Prof. Dr. Berfu Demir, Üsnet çifti ile tanışmalarını ve yapılan tedavinin süreçlerini şu sözlerle anlattı:
“Ailede anne veya baba adayında genetik bir hastalık olması durumunda çiftlerin sağlıklı çocuk sahibi olmaları için tüp bebek tedavisi yapıyoruz. Genetik ayıklama yaptığımız bu tip tüp bebek tedavisinde öncelikle genetik hastalığa neden olan hatanın saptanması gerekiyor. Genetik laboratuvarı tarafından yapılan hazırlık aşamasının tamamlanmasını takiben tüp bebek tedavisinde sağlıklı embriyoyu seçebiliyoruz. Ailemizde de önce genetik hastalıkları merkezi tarafından problemin haritası çıkartıldı. Ailemizde annemizin yaşı ve yumurtalık kapasitesinin düşük olması tedavimizi zorlaştıran en önemli problemlerden biri oldu.
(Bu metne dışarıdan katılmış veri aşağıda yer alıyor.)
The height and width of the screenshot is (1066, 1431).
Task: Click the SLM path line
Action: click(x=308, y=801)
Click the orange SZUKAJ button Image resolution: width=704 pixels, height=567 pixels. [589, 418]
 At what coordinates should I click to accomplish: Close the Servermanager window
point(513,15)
Yumurtalıklardan maksimum verim alacağımız tedavi protokolünü planladık. İki defa yumurta toplama işlemi ile toplam 7 adet blastokist aşamasında embriyo geliştirdik. Embriyolar biyopsi işlemini takiben dondurularak saklandı. Alınan biyopsiler teste gönderildi. Üç embriyomuz hastalık bakımından sağlıklı idi. Genetik ayıklama yapılarak uyguladığımız tüp bebek tedavisi sonucunda sağlıklı embriyonun transferi ile kızları Buğlem Lina’yı sağlıklı bir şekilde kucaklarına aldılar.”
“DOĞUM ÖNCESİ ANA RAHMİNDE BİLE KIRIKLAR GÖRÜLEBİLİR”
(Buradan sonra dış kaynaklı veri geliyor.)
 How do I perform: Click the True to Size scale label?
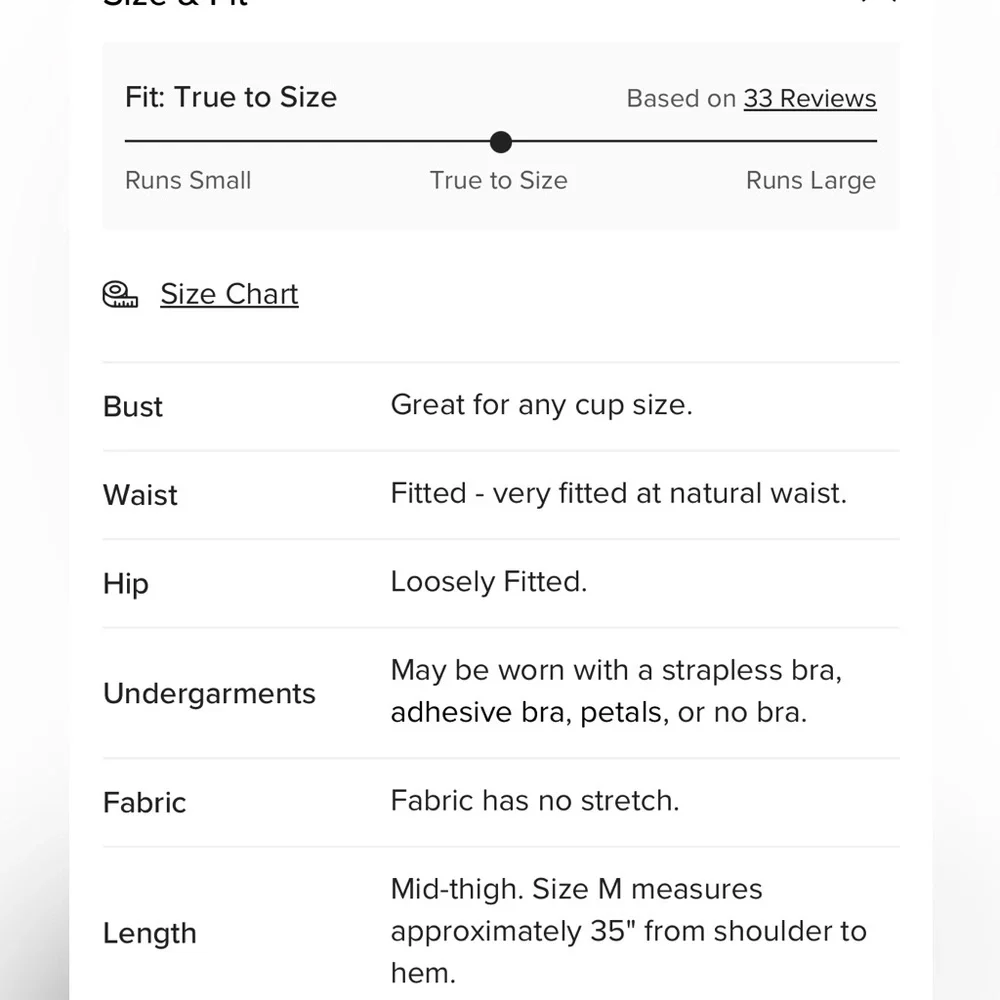tap(498, 181)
Cam kemik hastalığının, cam bebek hastalığı ya da kırılgan kemik hastalığı (osteogenesis imperfecta) kemiklerin belirgin bir travma ya da yaralanma olmadan kırılmasına neden olan bir hastalık olduğunu ifade eden Prof. Dr. Demir, “Bu hastalıkta kollajen sentezinde bozukluğa yol açan genetik bozukluk kemiklerin yanında göz, kulak, diş ve iç organları da etkileyebilir. Genetik geçiş otozomal resesif -çekinik- ya da otozomal dominant -baskın- olabilir. Bu nedenle hastalık, ebeveynlerin birinden çocuğa geçebildiği gibi iki ebeveynden de aktarılması mümkündür. Hastalığın adından da anlaşılacağı üzere cam kemik hastalığının en yaygın olarak görülen belirtisi kolay kırılan kemiklerdir. Belirtiler hastalığı taşıyan bireylerin hayatının her döneminde ortaya çıkabilir. Hastalığın tiplerine göre şiddeti değişmektedir, bazı vakalarda doğum öncesi ana rahminde bile kırıklar görülürken, bazılarında ilerleyen yaşlara kadar belirti gözlemlenmez” ifadelerini kullandı.